We introduce GVGAI-LLM, a video game benchmark for evaluating the reasoning and problem-solving capabilities of large language models (LLMs). Built on the General Video Game AI framework, it features a diverse collection of arcade-style games designed to test a model's ability to handle tasks that differ from most existing LLM benchmarks. The benchmark leverages a game description language that enables rapid creation of new games and levels, helping to prevent overfitting over time. Each game scene is represented by a compact set of ASCII characters, allowing for efficient processing by language models. GVGAI-LLM defines interpretable metrics, including the meaningful step ratio, step efficiency, and overall score, to assess model behavior.
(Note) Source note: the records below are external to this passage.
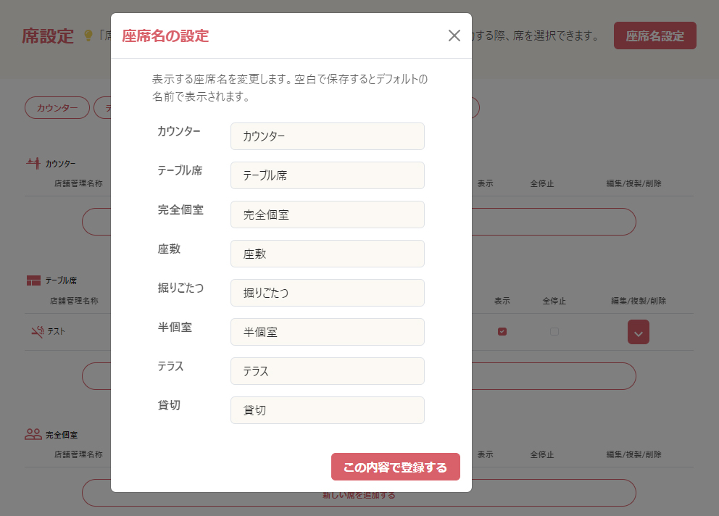Click the 座敷 name text box
This screenshot has width=719, height=516.
click(328, 254)
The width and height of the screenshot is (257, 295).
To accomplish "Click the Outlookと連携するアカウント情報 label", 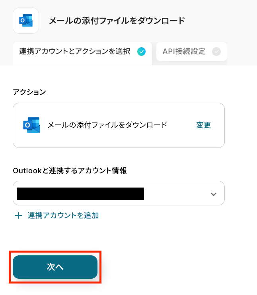I will coord(70,170).
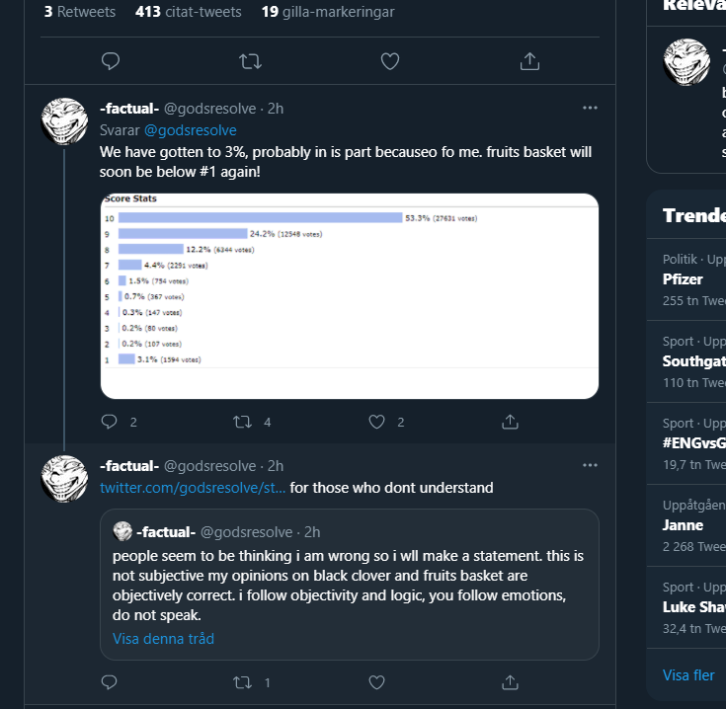Retweet the score stats tweet
726x709 pixels.
click(243, 422)
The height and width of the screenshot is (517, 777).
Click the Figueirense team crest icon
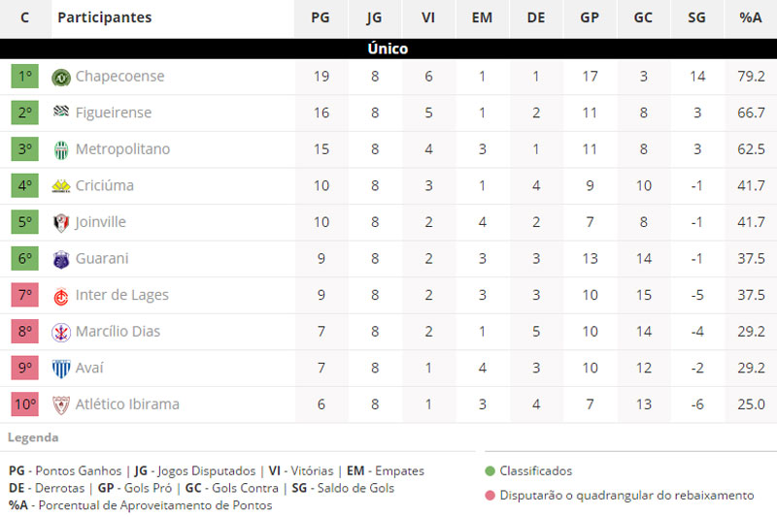click(61, 113)

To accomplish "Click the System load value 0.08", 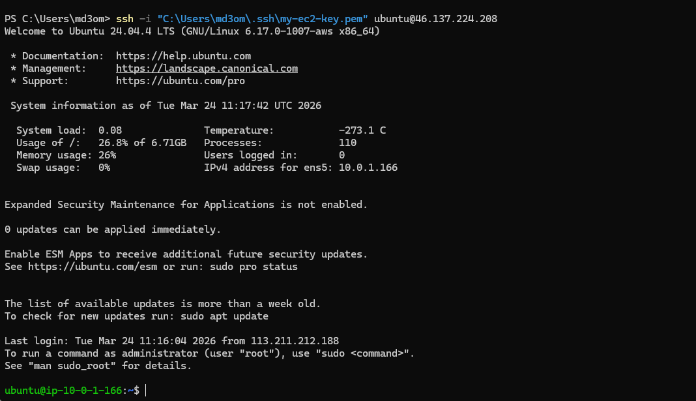I will pos(110,130).
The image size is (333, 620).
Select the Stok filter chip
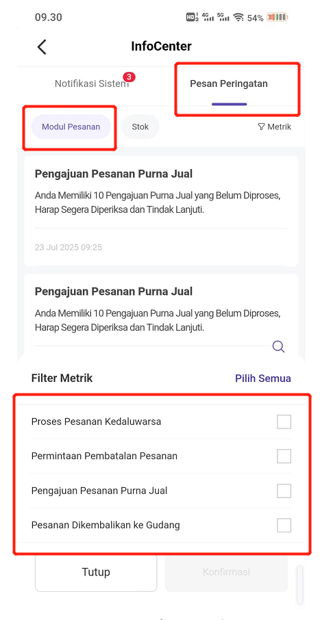click(x=140, y=127)
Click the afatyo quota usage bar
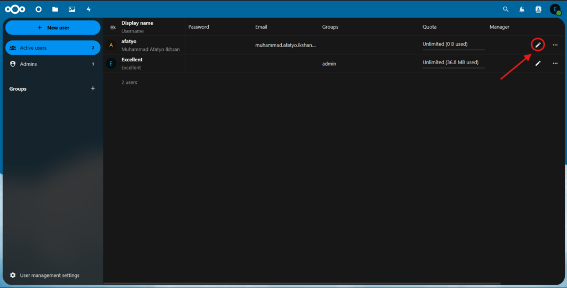The height and width of the screenshot is (288, 567). [x=453, y=50]
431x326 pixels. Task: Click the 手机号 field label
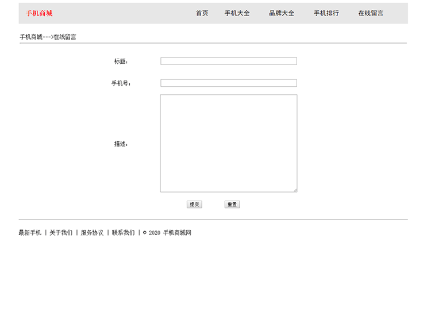click(121, 83)
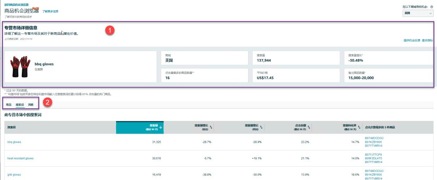Open ASIN B09FZDLKT5 product link

[x=373, y=158]
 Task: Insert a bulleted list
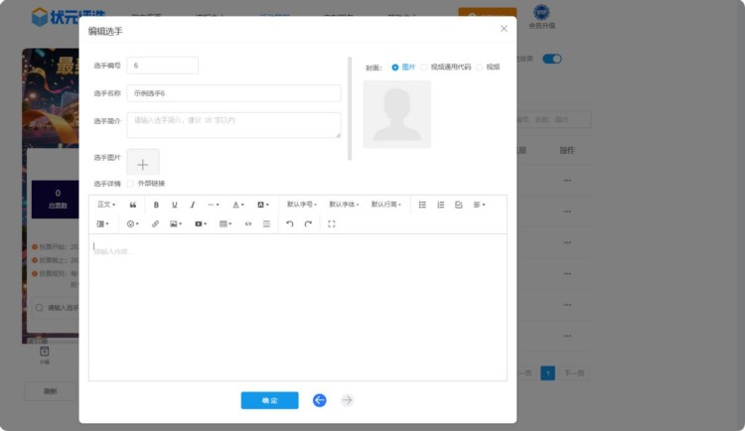click(x=422, y=205)
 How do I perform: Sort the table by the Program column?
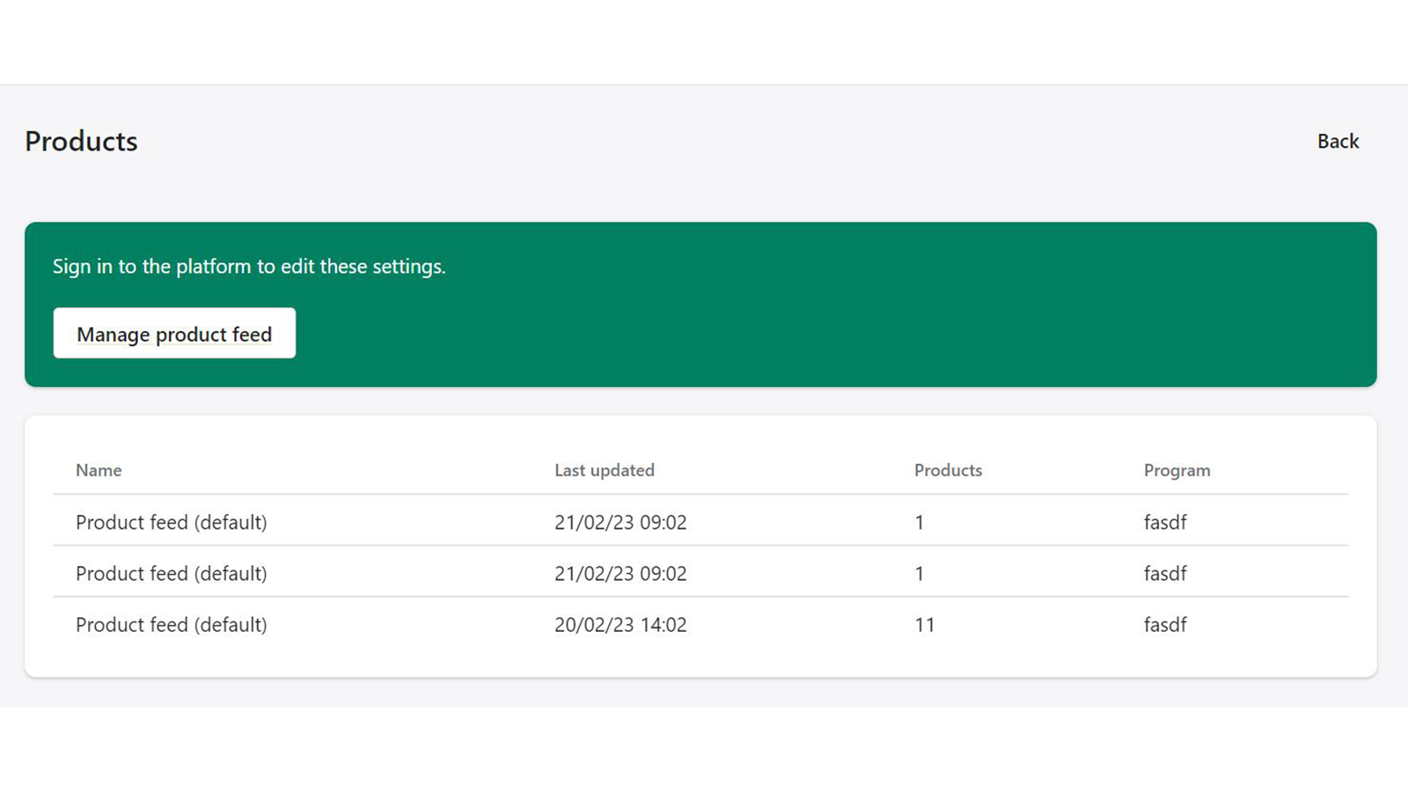click(1177, 470)
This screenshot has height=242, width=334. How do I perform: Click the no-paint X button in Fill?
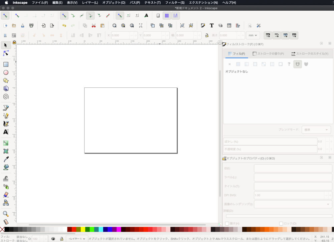pos(229,64)
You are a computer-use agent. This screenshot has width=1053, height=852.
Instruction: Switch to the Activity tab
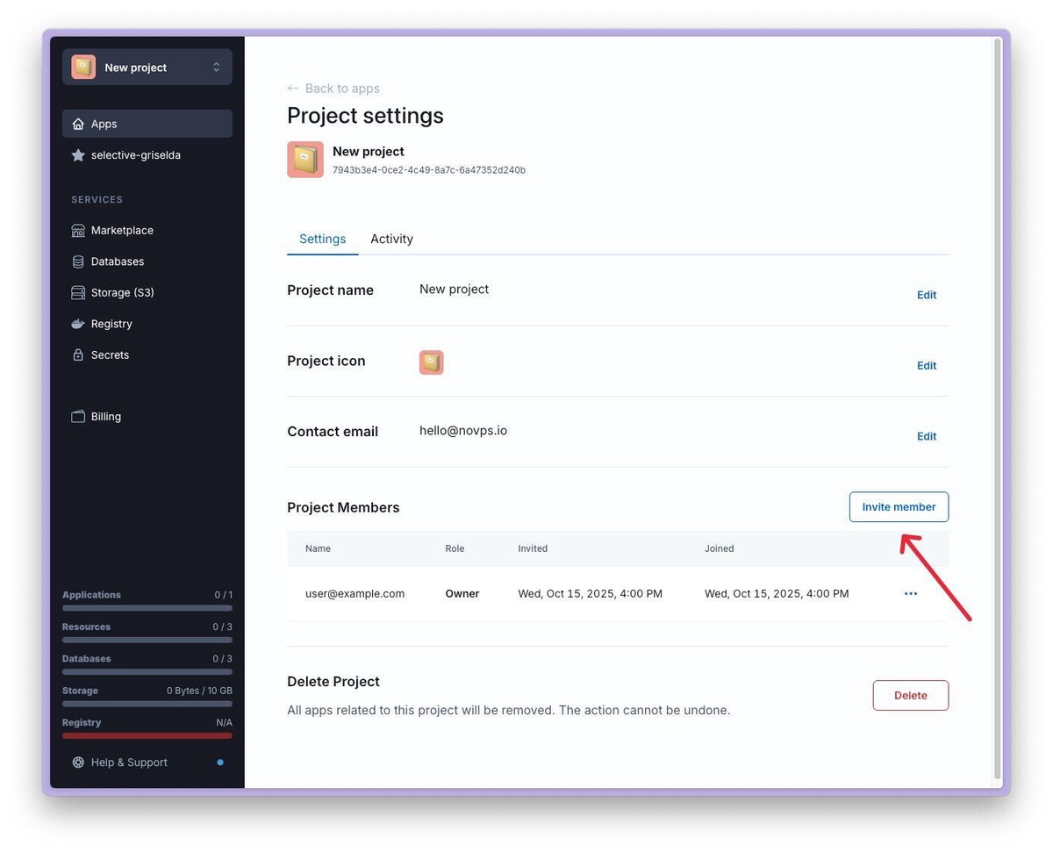pos(391,239)
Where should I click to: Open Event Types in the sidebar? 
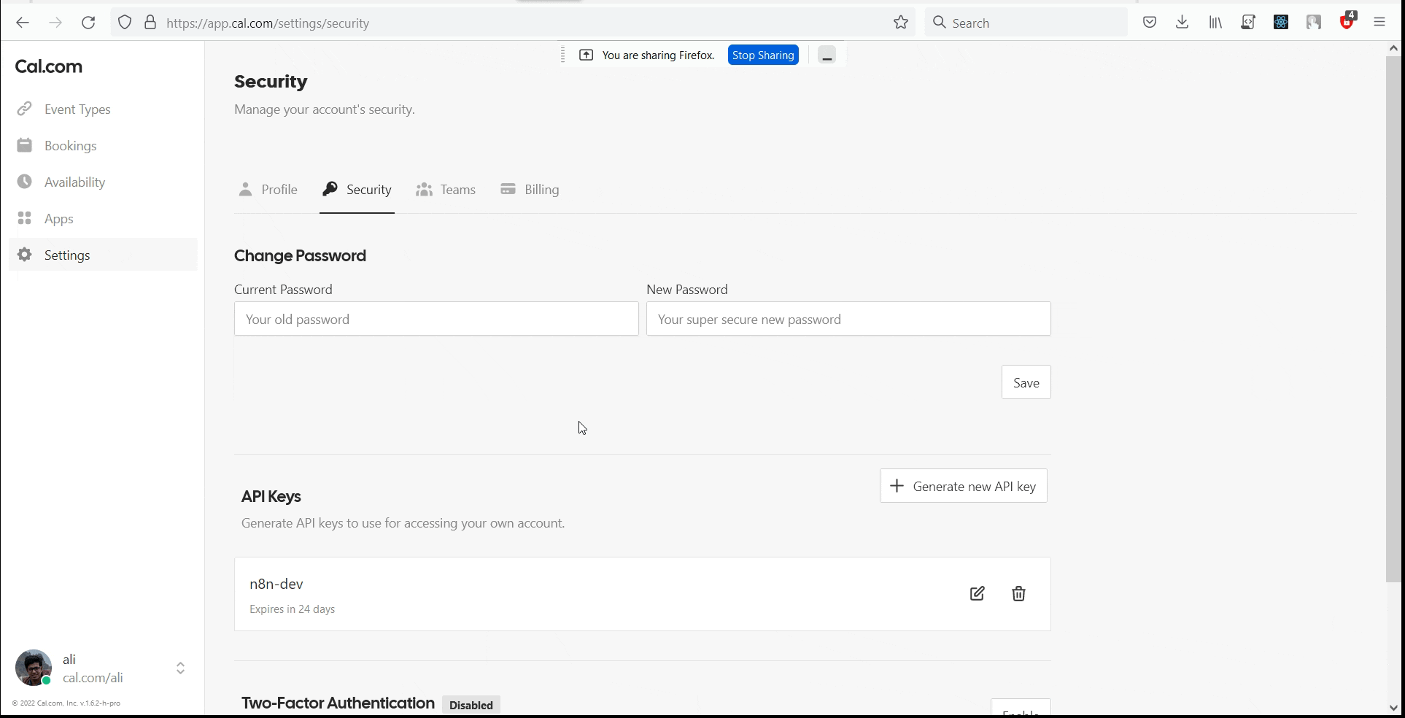coord(77,109)
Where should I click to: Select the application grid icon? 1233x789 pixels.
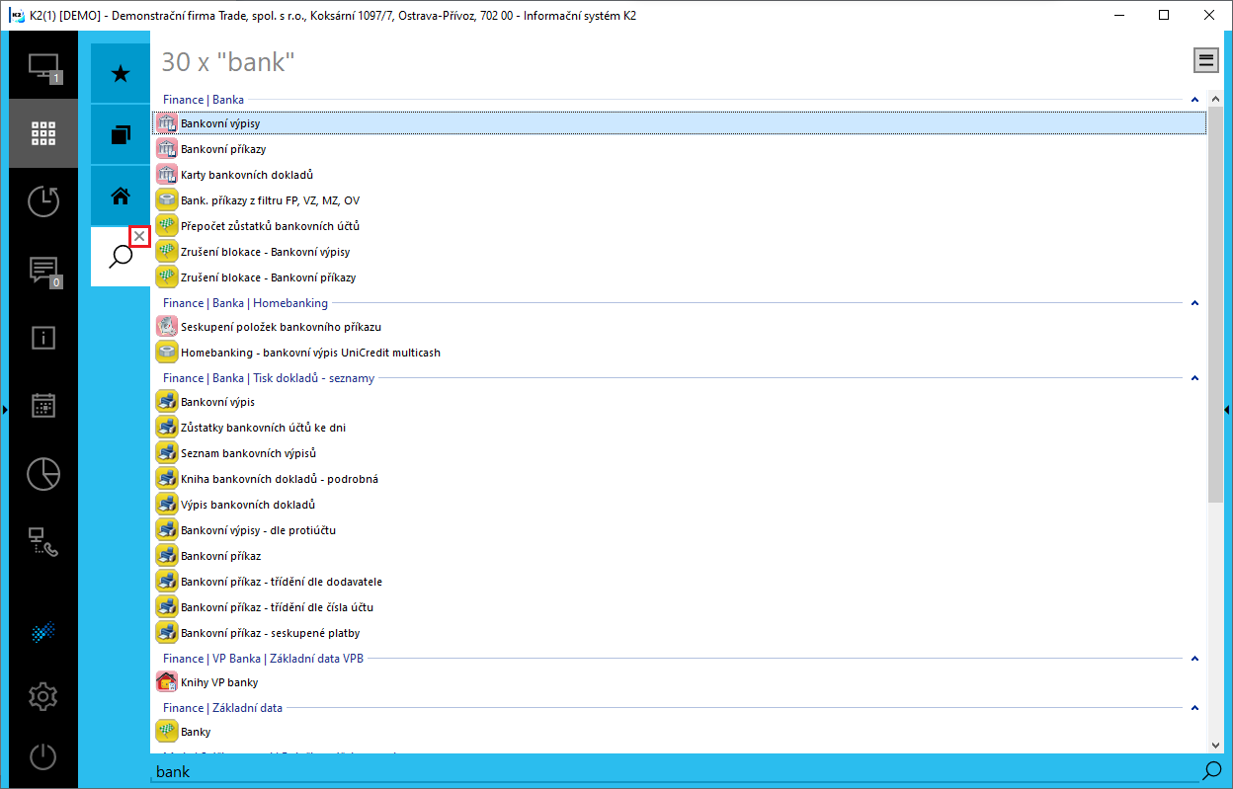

Through zero-shot evaluations across a broad set of games and levels with diverse challenges and skill depth, we reveal persistent limitations of LLMs in spatial reasoning and basic planning. Current models consistently exhibit spatial and logical errors, motivating structured prompting and spatial grounding techniques. While these interventions lead to partial improvements, the benchmark remains very far from solved. GVGAI-LLM provides a reproducible testbed for advancing research on language model capabilities, with a particular emphasis on agentic behavior and contextual reasoning.

Paper Structure

This paper contains 32 sections, 3 equations, 4 figures, 7 tables.

Figures (4)

  • Figure 1: Overview of GVGAI-LLM
  • Figure 2: VGDL rule mapping and level layout mapping
  • Figure 3: Comprehensive score of each model across six GVGAI games. The comprehensive score aggregates meaningful action ratio, inverse steps, and (when available) reward and win rate.
  • Figure 4: Win rate comparison of three LLM agents across six GVGAI games. The win rate is computed as the percentage of successful completions out of multiple rollouts.